Some Christians have wondered anew if the magisterial reformers and the confessional documents from the 16th and 17th centuries may have been right after all.

Wolfe insists the Christian prince “has the power to call synods in order to resolve doctrinal conflicts and to moderate the proceedings. Following the proceedings, he can confirm or deny their theological judgments; and in confirming them, they become the settled doctrine of the land.” According to Wolfe, the prince may look to pastors for theological advice as a father seeks advice from his son, but the prince “still retains his superiority.”

The Westminster divines thought about the relationship between church and state in the way most Reformed Christians did at the time: the civil magistrate has a duty to keep the church pure, to suppress blasphemies and heresies, to ensure the church’s worship and discipline are properly reformed, to maintain a settled church establishment, to call for church synods, and (like Constantine of old) to provide for them if necessary.

The Belgic Confession (1561), for example, declared that the “government’s task is not limited to caring for and watching over the public domain, but extends to upholding the sacred ministry, with a view to removing and destroying all idolatry and false worship of the Antichrist; to promoting the kingdom of Jesus Christ; and to furthering the preaching of the gospel everywhere; to the end that God may be honored and served by everyone, as he requires in his Word.”

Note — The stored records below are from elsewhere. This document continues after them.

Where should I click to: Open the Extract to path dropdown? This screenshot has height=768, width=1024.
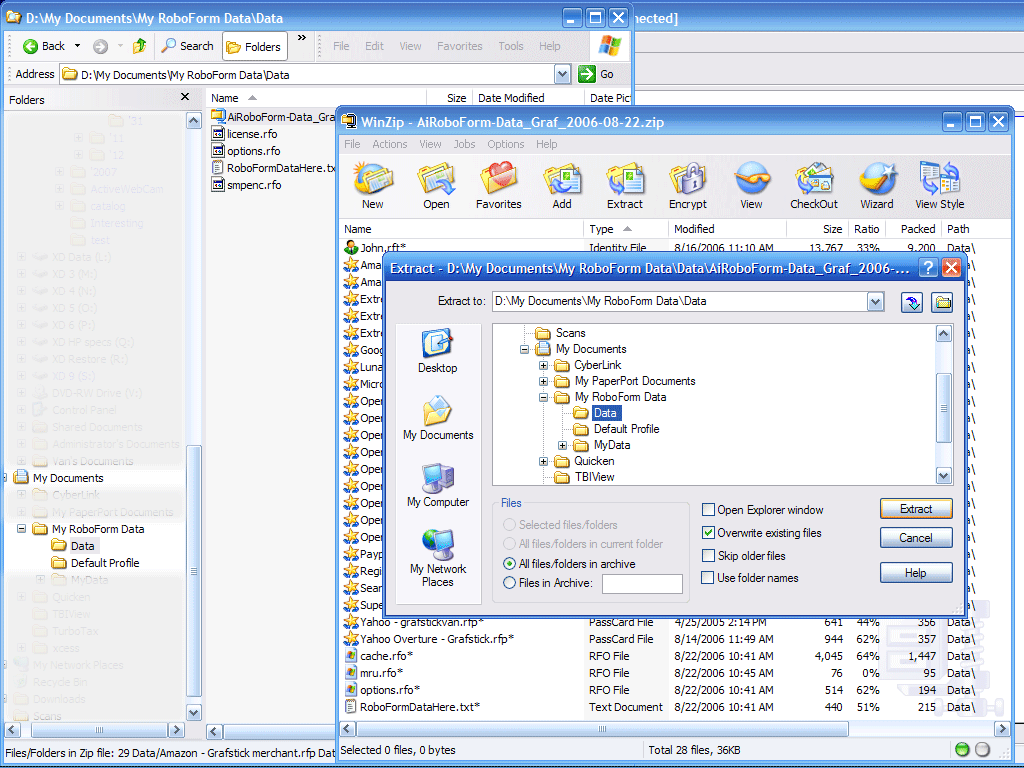876,302
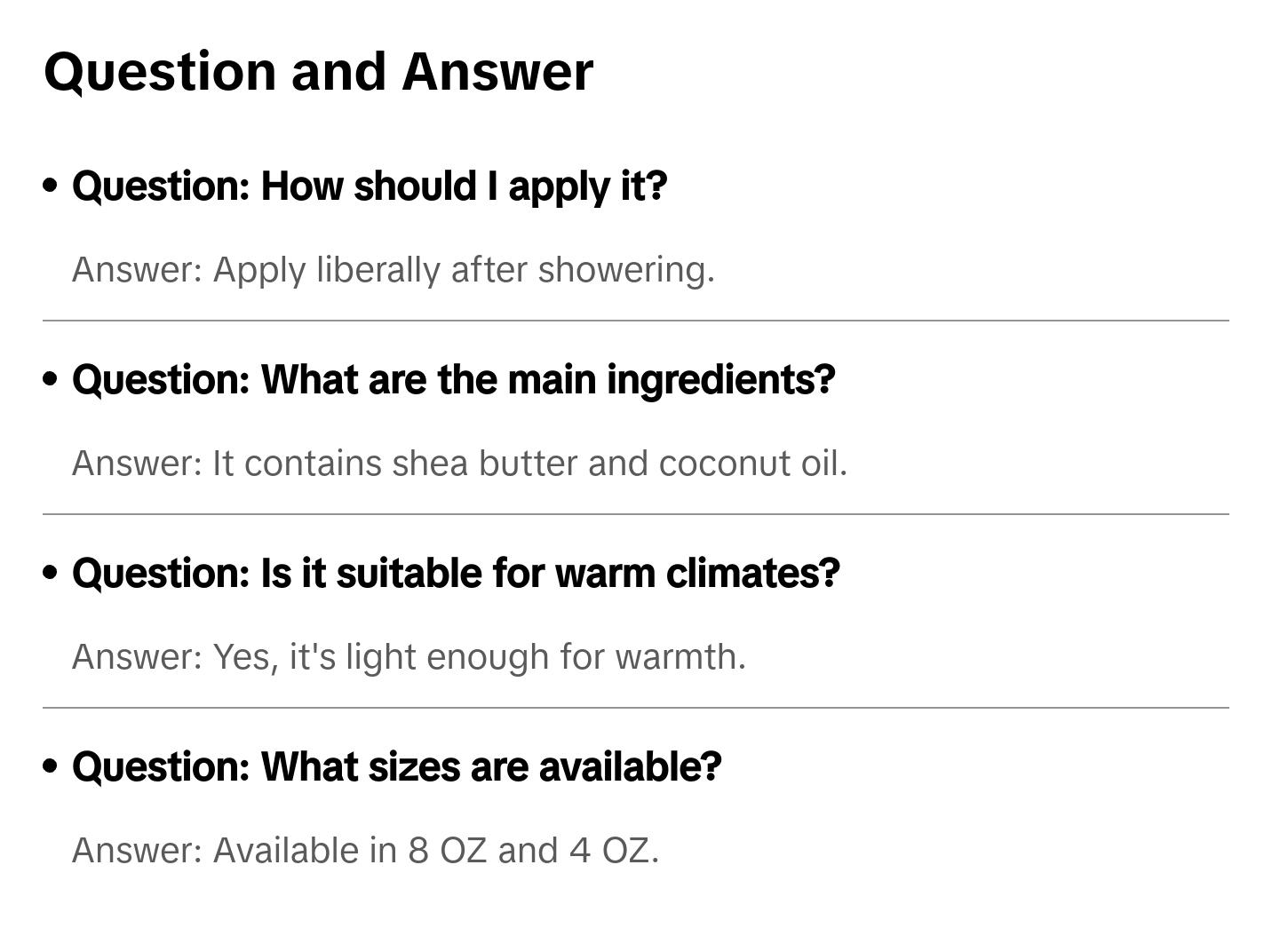Click the bullet next to warm climates question
Image resolution: width=1272 pixels, height=952 pixels.
click(51, 573)
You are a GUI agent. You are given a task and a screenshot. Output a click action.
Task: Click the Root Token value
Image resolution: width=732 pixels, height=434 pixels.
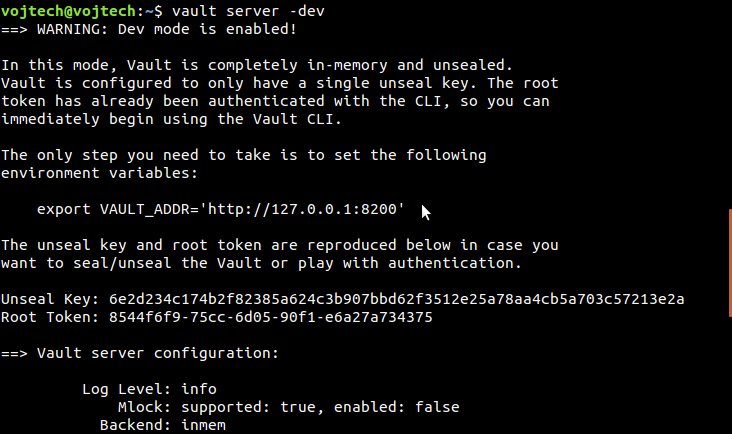click(x=259, y=317)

Sixty years later, the Dutch theologians were still staying the same thing. The Synopsis of a Purer Theology—often called the Leiden Synopsis because it originated in 1624 as a series of disputations among faculty members at the University of Leiden—argued the civil magistrate’s duties fell into two broad categories: (1) the magistrate must make sure the civil laws are in agreement with the law of nature and with the recorded moral law; (2) the magistrate should establish and keep pure the worship of God in his region, reform what has become corrupt in the church, and “as far as he is able” go against heterodox teachers and those who block the way of progress of true religion.

While the Synopsis does espouse a basic two-kingdoms philosophy, it also argues for “the greatest possible harmony . . . between the two administrations, i.e., the political and ecclesiastical one.” The civil magistrate is lauded as nothing less than the “guardian and avenger of both tables of the Law.”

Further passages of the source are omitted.